# What to work on
Exactly as written, give again the line with "Task: Choose the 'as' keyboard suggestion" and all subsequent lines through the end of the records.

# Information shown
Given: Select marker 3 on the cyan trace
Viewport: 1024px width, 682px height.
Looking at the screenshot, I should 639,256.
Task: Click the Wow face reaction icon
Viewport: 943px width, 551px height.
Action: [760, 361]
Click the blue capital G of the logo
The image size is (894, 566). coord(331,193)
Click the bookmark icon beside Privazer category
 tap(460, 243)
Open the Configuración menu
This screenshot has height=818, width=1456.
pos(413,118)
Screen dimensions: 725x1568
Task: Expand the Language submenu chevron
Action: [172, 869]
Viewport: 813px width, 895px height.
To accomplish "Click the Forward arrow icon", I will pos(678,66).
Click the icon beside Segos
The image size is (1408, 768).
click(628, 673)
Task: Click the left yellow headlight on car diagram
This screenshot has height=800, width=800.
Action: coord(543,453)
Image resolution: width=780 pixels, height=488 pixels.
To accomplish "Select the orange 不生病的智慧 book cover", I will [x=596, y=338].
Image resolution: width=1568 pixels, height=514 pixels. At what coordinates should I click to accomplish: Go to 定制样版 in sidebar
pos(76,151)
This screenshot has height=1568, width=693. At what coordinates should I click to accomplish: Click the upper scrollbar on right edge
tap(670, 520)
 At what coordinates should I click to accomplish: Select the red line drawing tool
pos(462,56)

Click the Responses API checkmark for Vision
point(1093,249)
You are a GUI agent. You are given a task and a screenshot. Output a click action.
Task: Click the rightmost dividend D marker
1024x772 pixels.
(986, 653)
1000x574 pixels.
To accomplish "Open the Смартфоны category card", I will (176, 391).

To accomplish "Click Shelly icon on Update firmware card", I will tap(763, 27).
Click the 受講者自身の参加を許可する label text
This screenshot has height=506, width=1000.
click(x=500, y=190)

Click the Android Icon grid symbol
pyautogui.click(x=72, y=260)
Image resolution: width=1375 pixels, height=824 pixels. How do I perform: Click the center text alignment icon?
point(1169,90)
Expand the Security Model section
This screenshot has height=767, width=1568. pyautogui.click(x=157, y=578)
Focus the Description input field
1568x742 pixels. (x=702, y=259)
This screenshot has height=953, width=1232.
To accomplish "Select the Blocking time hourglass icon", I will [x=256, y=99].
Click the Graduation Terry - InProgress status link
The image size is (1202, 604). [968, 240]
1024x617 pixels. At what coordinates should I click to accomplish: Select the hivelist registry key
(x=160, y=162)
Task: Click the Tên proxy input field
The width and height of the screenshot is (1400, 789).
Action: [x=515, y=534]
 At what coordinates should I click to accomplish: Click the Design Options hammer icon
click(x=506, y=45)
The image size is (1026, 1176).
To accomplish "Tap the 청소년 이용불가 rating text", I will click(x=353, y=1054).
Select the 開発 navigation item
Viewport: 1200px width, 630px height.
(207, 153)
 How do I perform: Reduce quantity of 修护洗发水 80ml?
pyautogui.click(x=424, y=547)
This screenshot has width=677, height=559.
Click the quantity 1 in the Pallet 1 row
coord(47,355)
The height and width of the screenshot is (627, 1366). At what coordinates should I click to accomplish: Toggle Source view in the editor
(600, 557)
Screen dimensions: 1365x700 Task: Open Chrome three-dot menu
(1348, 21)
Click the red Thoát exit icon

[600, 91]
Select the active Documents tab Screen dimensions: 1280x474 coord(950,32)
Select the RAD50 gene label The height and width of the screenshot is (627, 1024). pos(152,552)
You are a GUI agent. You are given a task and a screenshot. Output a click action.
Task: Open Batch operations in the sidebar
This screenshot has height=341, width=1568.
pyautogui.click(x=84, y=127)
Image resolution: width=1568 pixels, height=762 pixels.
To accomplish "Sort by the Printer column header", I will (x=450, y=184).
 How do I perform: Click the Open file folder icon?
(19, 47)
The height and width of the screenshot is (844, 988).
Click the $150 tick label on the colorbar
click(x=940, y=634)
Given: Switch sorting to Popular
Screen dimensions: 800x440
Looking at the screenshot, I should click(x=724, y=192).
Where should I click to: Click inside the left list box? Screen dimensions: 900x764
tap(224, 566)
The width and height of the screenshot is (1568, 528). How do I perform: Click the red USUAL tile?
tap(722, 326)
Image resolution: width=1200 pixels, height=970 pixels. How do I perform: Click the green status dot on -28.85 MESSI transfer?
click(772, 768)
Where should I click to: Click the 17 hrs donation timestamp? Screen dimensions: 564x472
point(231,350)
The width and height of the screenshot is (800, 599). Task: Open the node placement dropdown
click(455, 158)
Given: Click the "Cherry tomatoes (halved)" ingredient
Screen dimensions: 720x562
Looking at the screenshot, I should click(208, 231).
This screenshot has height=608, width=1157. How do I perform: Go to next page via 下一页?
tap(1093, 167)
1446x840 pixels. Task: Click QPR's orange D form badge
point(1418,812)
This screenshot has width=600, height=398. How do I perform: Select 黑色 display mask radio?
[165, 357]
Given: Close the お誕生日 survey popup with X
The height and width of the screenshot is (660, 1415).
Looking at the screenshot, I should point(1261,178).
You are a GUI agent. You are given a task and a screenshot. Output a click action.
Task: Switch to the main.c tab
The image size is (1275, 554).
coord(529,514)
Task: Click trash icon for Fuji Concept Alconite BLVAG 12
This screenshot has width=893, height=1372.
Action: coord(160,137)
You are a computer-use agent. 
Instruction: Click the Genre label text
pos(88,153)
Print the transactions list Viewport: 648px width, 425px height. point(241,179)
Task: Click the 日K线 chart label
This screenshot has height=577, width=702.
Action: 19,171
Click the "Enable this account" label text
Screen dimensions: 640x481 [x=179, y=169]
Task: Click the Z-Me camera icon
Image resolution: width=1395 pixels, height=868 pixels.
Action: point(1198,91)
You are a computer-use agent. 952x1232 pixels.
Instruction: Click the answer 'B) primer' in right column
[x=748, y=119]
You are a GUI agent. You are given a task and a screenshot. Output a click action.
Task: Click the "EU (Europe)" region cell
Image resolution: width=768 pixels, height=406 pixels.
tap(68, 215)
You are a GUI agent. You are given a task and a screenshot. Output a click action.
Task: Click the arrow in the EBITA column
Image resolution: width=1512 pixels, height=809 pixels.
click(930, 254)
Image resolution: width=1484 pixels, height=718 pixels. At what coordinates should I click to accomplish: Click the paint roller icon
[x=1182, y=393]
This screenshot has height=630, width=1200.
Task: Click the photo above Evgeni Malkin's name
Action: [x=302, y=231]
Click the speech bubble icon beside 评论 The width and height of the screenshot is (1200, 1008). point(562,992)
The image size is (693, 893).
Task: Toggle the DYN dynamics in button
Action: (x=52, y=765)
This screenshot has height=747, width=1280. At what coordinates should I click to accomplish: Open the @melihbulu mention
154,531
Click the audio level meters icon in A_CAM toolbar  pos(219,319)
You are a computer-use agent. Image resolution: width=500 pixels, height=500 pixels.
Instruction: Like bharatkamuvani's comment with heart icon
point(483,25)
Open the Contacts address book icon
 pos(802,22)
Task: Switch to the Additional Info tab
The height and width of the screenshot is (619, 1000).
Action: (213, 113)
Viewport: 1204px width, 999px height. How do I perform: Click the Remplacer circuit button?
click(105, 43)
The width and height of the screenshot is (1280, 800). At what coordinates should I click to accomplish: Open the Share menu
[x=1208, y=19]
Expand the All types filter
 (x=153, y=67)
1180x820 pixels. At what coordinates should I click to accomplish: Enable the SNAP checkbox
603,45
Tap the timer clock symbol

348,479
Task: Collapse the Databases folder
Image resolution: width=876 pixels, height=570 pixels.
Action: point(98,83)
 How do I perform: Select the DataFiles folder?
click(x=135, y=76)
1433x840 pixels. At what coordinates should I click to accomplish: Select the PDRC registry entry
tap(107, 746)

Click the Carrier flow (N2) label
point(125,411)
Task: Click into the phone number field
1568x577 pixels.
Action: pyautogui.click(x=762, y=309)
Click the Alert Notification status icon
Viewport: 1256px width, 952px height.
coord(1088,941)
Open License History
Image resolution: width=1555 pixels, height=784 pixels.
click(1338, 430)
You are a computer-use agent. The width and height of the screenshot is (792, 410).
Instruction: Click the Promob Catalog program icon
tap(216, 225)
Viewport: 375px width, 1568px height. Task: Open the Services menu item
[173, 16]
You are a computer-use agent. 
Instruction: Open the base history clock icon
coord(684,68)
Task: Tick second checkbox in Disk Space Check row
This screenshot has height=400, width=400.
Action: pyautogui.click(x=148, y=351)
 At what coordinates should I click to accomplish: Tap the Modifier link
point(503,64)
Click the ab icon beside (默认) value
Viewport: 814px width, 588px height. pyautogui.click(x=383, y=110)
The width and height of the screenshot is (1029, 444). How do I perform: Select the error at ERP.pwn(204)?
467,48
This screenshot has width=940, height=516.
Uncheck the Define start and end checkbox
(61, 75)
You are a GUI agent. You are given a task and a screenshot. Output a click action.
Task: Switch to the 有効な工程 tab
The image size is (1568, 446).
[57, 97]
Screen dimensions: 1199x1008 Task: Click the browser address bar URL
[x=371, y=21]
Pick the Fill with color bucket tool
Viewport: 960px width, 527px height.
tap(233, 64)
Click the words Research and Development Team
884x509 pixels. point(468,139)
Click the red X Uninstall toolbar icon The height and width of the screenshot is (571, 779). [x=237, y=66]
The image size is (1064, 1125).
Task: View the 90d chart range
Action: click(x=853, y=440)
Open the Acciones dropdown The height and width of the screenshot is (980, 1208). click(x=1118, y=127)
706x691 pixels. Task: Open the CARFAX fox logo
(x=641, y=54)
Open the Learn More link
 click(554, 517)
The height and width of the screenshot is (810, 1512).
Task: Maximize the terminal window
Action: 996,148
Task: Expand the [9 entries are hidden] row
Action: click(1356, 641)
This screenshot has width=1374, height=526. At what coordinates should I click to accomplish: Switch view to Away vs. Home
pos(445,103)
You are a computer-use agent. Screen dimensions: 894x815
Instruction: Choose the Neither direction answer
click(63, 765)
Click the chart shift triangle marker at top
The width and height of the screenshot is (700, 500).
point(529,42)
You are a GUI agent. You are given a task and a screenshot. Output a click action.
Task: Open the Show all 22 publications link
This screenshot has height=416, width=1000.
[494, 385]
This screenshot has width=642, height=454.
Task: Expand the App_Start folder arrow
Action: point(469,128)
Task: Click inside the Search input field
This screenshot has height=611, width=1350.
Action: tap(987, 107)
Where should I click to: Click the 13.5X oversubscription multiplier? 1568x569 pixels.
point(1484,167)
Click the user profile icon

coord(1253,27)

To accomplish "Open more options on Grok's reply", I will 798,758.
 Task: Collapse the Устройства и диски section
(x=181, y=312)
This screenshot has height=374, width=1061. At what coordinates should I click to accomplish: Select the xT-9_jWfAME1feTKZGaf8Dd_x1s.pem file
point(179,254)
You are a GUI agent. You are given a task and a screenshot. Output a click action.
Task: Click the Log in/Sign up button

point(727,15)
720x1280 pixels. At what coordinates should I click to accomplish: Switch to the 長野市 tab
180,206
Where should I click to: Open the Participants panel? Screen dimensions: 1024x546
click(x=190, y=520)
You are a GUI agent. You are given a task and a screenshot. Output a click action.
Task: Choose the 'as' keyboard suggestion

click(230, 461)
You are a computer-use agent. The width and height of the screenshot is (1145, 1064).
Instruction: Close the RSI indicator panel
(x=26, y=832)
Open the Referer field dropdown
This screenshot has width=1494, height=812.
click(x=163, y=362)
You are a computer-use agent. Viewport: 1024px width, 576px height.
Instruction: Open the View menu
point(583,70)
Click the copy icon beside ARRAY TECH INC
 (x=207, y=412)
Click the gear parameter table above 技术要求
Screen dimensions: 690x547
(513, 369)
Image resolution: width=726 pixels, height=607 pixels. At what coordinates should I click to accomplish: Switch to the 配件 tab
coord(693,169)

# Solution to this problem
Task: Choose the 'as' keyboard suggestion

click(230, 461)
You are a computer-use agent. The width and height of the screenshot is (1145, 1064).
Instruction: Close the RSI indicator panel
(x=26, y=832)
Open the Referer field dropdown
This screenshot has width=1494, height=812.
click(x=163, y=362)
You are a computer-use agent. Viewport: 1024px width, 576px height.
Instruction: Open the View menu
point(583,70)
Click the copy icon beside ARRAY TECH INC
 (x=207, y=412)
Click the gear parameter table above 技术要求
Screen dimensions: 690x547
(513, 369)
Image resolution: width=726 pixels, height=607 pixels. At what coordinates should I click to accomplish: Switch to the 配件 tab
coord(693,169)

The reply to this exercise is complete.